_Short problem:_
Could you give the data from the line that has "4 room label" through the line that has "point(456,644)", both included, as a JSON list of strings with one string per line and blank lines dropped? Leave out the pictures.
_____
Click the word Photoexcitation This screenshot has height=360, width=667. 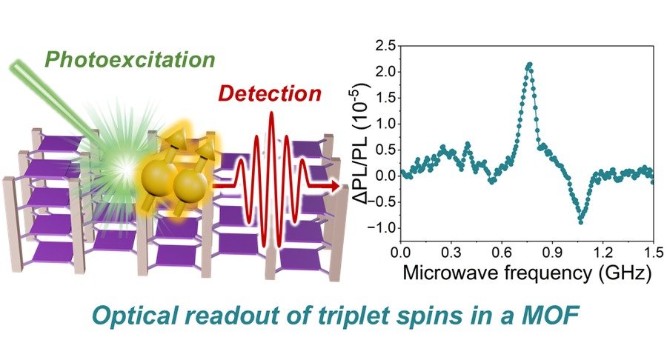coord(130,60)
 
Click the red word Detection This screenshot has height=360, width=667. coord(270,94)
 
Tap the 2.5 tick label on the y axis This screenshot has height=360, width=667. coord(385,45)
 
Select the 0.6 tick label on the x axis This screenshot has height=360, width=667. coord(502,253)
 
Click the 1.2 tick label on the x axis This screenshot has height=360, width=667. coord(603,253)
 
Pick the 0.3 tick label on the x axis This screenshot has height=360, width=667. coord(451,253)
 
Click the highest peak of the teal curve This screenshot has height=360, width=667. coord(529,64)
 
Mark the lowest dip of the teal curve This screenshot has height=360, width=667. coord(580,222)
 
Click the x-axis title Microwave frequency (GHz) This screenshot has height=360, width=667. coord(527,273)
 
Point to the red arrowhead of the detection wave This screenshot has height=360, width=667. coord(334,186)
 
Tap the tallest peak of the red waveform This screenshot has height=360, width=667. coord(271,115)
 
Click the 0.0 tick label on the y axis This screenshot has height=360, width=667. coord(385,176)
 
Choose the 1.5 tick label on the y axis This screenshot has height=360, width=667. coord(385,98)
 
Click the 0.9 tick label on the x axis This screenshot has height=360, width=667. coord(552,253)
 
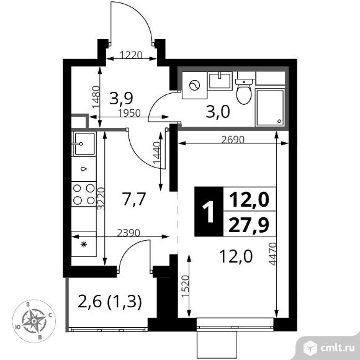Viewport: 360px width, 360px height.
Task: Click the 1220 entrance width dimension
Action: [130, 54]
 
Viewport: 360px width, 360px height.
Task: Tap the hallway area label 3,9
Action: [121, 98]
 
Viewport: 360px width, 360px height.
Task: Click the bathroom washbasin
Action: [220, 80]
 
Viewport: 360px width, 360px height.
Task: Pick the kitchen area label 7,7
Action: [133, 199]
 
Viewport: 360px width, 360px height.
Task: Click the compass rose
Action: [35, 319]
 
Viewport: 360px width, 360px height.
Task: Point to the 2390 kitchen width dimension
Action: [131, 233]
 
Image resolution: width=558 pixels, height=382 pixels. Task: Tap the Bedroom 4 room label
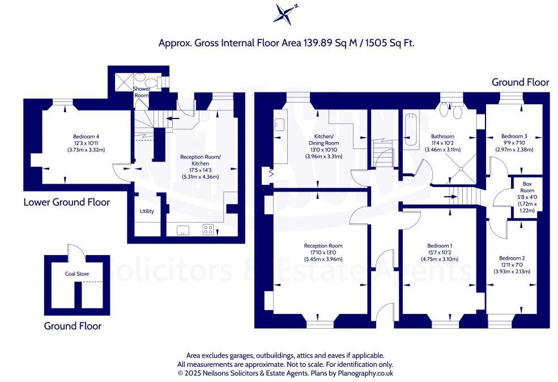86,137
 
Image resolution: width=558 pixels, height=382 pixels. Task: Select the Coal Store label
77,274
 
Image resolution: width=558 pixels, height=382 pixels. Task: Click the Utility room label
147,211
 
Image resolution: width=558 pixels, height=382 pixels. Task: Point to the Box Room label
527,184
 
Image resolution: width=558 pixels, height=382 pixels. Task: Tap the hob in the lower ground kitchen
208,230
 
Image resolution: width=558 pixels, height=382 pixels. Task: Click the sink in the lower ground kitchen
182,230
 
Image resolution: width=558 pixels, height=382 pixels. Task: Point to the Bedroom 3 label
514,137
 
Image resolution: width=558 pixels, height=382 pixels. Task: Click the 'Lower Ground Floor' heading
67,202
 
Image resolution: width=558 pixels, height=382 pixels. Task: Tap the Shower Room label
141,92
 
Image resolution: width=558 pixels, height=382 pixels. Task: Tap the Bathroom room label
442,137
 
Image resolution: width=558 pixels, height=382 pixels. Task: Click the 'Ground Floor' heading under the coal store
73,326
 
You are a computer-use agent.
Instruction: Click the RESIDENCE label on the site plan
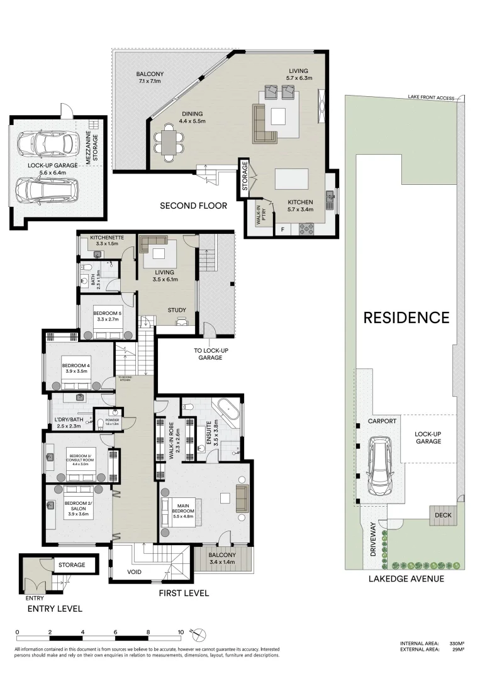point(406,317)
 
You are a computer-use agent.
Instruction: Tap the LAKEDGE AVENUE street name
point(406,578)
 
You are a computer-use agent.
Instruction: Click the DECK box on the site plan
point(439,516)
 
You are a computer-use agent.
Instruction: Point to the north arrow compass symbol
point(198,633)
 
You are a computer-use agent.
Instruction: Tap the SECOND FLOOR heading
point(193,206)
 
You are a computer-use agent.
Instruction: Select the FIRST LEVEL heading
point(184,593)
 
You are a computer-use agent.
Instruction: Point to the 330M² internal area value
point(456,644)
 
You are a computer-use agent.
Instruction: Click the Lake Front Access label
point(430,97)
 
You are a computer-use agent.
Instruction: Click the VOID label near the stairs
point(134,571)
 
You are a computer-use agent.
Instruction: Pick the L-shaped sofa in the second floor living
point(263,123)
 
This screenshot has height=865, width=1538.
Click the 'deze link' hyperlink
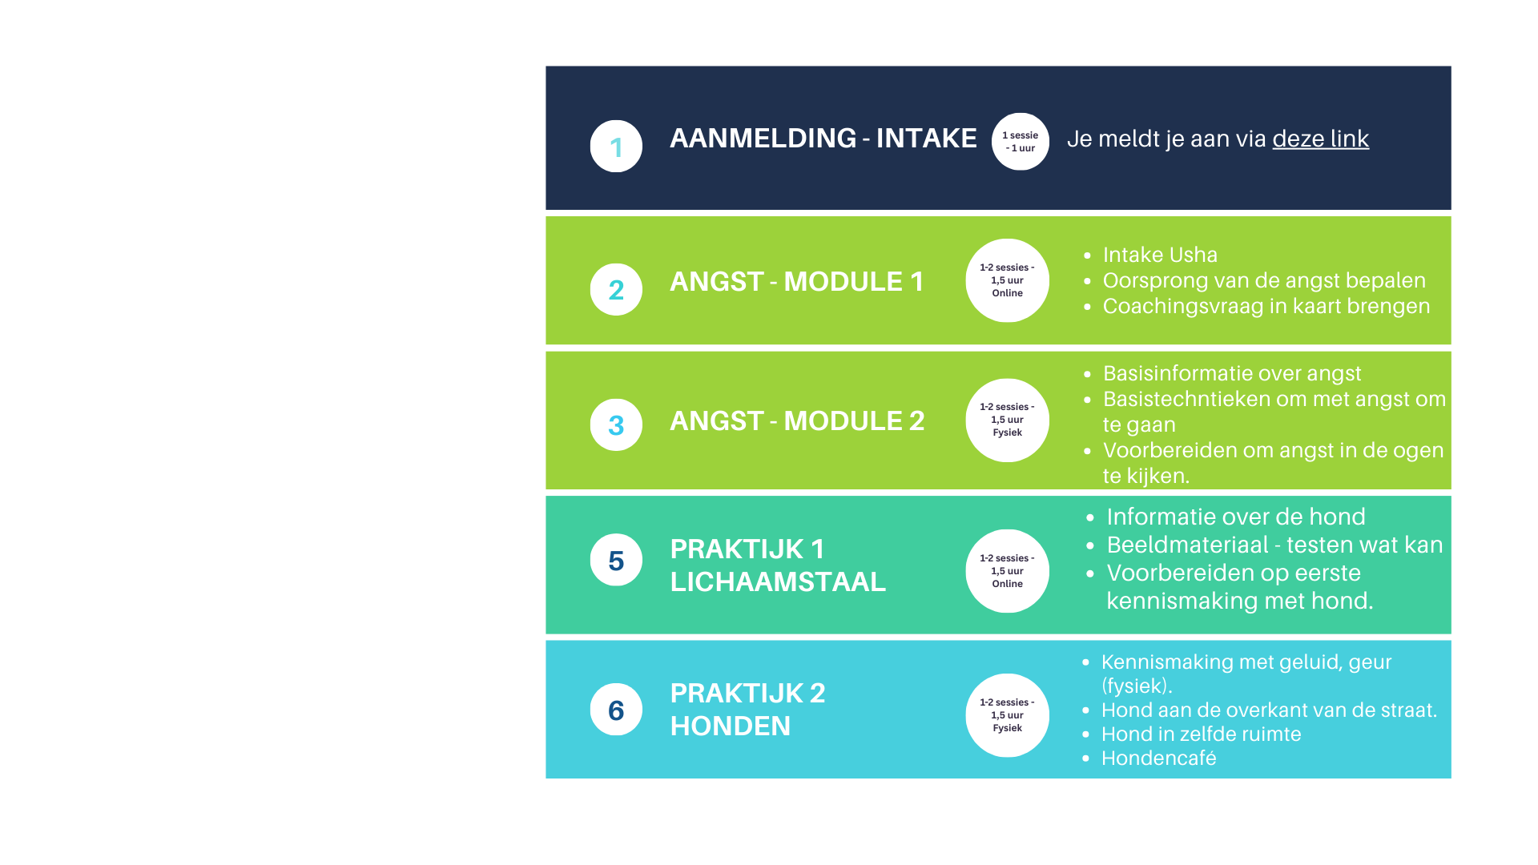point(1320,139)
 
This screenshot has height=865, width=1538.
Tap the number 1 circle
point(616,146)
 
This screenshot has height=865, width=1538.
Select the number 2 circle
point(616,289)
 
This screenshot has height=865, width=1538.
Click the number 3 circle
point(616,424)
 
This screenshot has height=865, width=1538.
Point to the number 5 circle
point(616,560)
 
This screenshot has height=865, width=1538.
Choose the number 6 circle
point(616,709)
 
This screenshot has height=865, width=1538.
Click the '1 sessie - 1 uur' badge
point(1020,141)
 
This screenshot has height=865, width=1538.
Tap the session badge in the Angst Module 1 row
point(1007,280)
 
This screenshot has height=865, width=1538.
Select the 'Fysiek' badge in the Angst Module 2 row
point(1007,420)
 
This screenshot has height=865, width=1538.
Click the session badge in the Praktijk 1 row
point(1007,571)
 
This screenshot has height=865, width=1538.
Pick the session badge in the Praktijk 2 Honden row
point(1007,715)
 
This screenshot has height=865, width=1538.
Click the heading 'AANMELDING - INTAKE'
point(823,138)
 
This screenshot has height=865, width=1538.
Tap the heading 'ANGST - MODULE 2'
point(797,420)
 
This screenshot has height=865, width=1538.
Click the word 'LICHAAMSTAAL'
point(778,581)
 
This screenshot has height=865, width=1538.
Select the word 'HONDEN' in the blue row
point(730,726)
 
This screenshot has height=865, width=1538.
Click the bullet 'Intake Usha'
point(1160,255)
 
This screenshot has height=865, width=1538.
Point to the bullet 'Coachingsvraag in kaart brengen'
point(1266,306)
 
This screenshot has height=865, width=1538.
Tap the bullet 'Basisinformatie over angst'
point(1231,373)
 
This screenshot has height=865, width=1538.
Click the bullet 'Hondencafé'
point(1158,758)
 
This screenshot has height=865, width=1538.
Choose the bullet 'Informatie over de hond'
point(1235,517)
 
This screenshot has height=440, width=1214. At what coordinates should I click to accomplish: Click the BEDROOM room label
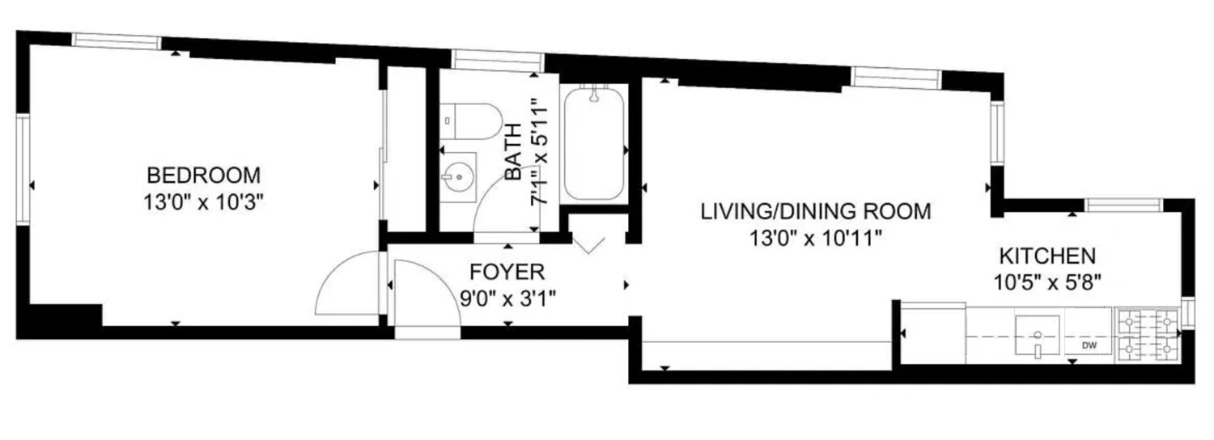point(204,176)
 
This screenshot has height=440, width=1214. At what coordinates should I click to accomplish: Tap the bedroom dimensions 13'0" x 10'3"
point(203,203)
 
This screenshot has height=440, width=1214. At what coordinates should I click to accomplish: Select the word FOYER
point(507,272)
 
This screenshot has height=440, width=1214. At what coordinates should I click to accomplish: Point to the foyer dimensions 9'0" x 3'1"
point(507,298)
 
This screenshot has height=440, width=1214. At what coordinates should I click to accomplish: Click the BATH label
point(512,152)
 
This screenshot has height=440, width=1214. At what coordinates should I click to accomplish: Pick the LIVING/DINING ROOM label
point(816,211)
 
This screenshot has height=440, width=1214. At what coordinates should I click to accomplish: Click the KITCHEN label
point(1047,256)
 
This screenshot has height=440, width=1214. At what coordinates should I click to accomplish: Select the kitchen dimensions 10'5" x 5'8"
point(1047,282)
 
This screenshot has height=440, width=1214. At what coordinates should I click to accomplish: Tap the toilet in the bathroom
point(471,121)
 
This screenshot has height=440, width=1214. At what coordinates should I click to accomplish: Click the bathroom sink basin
point(458,176)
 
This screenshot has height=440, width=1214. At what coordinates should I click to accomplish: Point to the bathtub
point(594,144)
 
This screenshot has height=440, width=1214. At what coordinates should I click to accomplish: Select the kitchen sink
point(1038,336)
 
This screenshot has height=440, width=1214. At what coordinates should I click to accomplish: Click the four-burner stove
point(1146,336)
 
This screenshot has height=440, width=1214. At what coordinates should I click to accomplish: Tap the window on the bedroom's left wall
point(23,170)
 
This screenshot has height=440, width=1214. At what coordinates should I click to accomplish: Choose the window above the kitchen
point(1124,205)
_____
_Task solution:_
[
  "Image resolution: width=558 pixels, height=382 pixels. Task: Tap the Bedroom 4 room label",
  "86,137",
  "Image resolution: width=558 pixels, height=382 pixels. Task: Select the Coal Store label",
  "77,274",
  "Image resolution: width=558 pixels, height=382 pixels. Task: Click the Utility room label",
  "147,211",
  "Image resolution: width=558 pixels, height=382 pixels. Task: Point to the Box Room label",
  "527,184",
  "Image resolution: width=558 pixels, height=382 pixels. Task: Tap the hob in the lower ground kitchen",
  "208,230",
  "Image resolution: width=558 pixels, height=382 pixels. Task: Click the sink in the lower ground kitchen",
  "182,230",
  "Image resolution: width=558 pixels, height=382 pixels. Task: Point to the Bedroom 3 label",
  "514,137",
  "Image resolution: width=558 pixels, height=382 pixels. Task: Click the 'Lower Ground Floor' heading",
  "67,202",
  "Image resolution: width=558 pixels, height=382 pixels. Task: Tap the Shower Room label",
  "141,92",
  "Image resolution: width=558 pixels, height=382 pixels. Task: Tap the Bathroom room label",
  "442,137",
  "Image resolution: width=558 pixels, height=382 pixels. Task: Click the 'Ground Floor' heading under the coal store",
  "73,326",
  "You are a computer-use agent.",
  "Instruction: Click the RESIDENCE label on the site plan",
  "point(406,317)",
  "You are a computer-use agent.",
  "Instruction: Tap the LAKEDGE AVENUE street name",
  "point(406,578)",
  "You are a computer-use agent.",
  "Instruction: Click the DECK box on the site plan",
  "point(439,516)",
  "You are a computer-use agent.",
  "Instruction: Point to the north arrow compass symbol",
  "point(198,633)",
  "You are a computer-use agent.",
  "Instruction: Tap the SECOND FLOOR heading",
  "point(193,206)",
  "You are a computer-use agent.",
  "Instruction: Select the FIRST LEVEL heading",
  "point(184,593)",
  "You are a computer-use agent.",
  "Instruction: Point to the 330M² internal area value",
  "point(456,644)"
]